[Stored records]
<<<<
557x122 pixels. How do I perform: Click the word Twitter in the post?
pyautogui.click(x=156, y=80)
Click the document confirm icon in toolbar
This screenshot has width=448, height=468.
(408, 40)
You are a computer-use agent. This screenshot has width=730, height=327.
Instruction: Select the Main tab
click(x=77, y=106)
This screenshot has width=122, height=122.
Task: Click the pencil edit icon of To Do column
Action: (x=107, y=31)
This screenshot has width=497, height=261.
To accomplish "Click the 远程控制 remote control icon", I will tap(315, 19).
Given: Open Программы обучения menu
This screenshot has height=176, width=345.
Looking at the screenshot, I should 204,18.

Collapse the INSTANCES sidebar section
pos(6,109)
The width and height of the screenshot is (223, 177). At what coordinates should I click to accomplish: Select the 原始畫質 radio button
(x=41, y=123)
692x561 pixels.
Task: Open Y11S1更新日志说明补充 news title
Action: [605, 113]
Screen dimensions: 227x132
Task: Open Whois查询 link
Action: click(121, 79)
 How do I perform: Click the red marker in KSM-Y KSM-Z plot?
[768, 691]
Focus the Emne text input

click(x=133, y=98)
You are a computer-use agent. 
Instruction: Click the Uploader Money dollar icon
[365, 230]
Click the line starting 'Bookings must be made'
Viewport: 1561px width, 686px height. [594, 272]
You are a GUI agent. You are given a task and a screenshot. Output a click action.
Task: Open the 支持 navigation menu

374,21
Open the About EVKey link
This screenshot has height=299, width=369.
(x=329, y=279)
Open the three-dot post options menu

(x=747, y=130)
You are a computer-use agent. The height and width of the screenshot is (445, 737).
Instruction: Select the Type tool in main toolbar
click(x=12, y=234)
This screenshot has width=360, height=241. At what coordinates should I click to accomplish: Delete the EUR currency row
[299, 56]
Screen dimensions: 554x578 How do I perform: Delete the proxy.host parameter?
>>>>
*About this task*
Where a line of the data above includes "computer", copy that line.

*Task output*
You are a computer-use agent. This screenshot has width=730, height=327.
You are a computer-use agent. 
You are a computer-use agent. The height and width of the screenshot is (445, 737).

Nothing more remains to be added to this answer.